The task: All of the entries should be written out again exactly.

Given records:
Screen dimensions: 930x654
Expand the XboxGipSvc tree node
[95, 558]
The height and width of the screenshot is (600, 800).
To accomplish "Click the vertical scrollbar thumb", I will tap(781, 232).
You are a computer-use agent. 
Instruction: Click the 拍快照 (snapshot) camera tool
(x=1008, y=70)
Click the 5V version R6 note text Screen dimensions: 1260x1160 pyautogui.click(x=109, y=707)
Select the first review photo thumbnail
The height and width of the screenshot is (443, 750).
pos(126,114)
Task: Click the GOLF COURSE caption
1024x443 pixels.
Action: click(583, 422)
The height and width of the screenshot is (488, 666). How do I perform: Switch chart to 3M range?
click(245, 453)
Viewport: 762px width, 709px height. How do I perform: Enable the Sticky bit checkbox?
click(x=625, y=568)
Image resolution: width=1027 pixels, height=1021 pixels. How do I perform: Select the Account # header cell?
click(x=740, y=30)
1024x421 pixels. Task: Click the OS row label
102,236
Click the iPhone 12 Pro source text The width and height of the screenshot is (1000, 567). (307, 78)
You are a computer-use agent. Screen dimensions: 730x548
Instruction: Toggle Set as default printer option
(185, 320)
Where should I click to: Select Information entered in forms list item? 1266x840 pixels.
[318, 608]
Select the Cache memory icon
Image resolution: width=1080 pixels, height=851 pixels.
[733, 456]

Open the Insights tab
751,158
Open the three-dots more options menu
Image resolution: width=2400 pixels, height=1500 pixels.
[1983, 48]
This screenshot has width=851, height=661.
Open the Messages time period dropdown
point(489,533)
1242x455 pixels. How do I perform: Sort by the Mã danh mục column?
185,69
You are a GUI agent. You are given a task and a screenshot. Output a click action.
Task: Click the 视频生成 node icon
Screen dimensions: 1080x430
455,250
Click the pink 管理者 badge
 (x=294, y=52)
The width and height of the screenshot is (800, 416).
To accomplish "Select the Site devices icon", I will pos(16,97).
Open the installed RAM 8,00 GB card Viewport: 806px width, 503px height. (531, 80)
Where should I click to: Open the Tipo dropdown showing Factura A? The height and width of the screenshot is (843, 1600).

Exercise answer:
Screen dimensions: 930x654
Expand the XboxGipSvc tree node
[95, 558]
The height and width of the screenshot is (600, 800).
To accomplish "Click the vertical scrollbar thumb", I will tap(781, 232).
You are a computer-use agent. 
Instruction: Click the 拍快照 (snapshot) camera tool
(x=1008, y=70)
Click the 5V version R6 note text Screen dimensions: 1260x1160 pyautogui.click(x=109, y=707)
Select the first review photo thumbnail
The height and width of the screenshot is (443, 750).
pos(126,114)
Task: Click the GOLF COURSE caption
1024x443 pixels.
Action: click(583, 422)
The height and width of the screenshot is (488, 666). How do I perform: Switch chart to 3M range?
click(245, 453)
Viewport: 762px width, 709px height. How do I perform: Enable the Sticky bit checkbox?
click(x=625, y=568)
Image resolution: width=1027 pixels, height=1021 pixels. How do I perform: Select the Account # header cell?
click(x=740, y=30)
1024x421 pixels. Task: Click the OS row label
102,236
Click the iPhone 12 Pro source text The width and height of the screenshot is (1000, 567). (307, 78)
You are a computer-use agent. Screen dimensions: 730x548
Instruction: Toggle Set as default printer option
(185, 320)
Where should I click to: Select Information entered in forms list item? 1266x840 pixels.
[318, 608]
Select the Cache memory icon
Image resolution: width=1080 pixels, height=851 pixels.
[733, 456]

Open the Insights tab
751,158
Open the three-dots more options menu
Image resolution: width=2400 pixels, height=1500 pixels.
[1983, 48]
This screenshot has width=851, height=661.
Open the Messages time period dropdown
point(489,533)
1242x455 pixels. How do I perform: Sort by the Mã danh mục column?
185,69
You are a GUI agent. You are given a task and a screenshot. Output a click action.
Task: Click the 视频生成 node icon
Screen dimensions: 1080x430
455,250
Click the pink 管理者 badge
 (x=294, y=52)
The width and height of the screenshot is (800, 416).
To accomplish "Select the Site devices icon", I will pos(16,97).
Open the installed RAM 8,00 GB card Viewport: 806px width, 503px height. (531, 80)
Where should I click to: Open the Tipo dropdown showing Factura A? The height and width of the screenshot is (843, 1600).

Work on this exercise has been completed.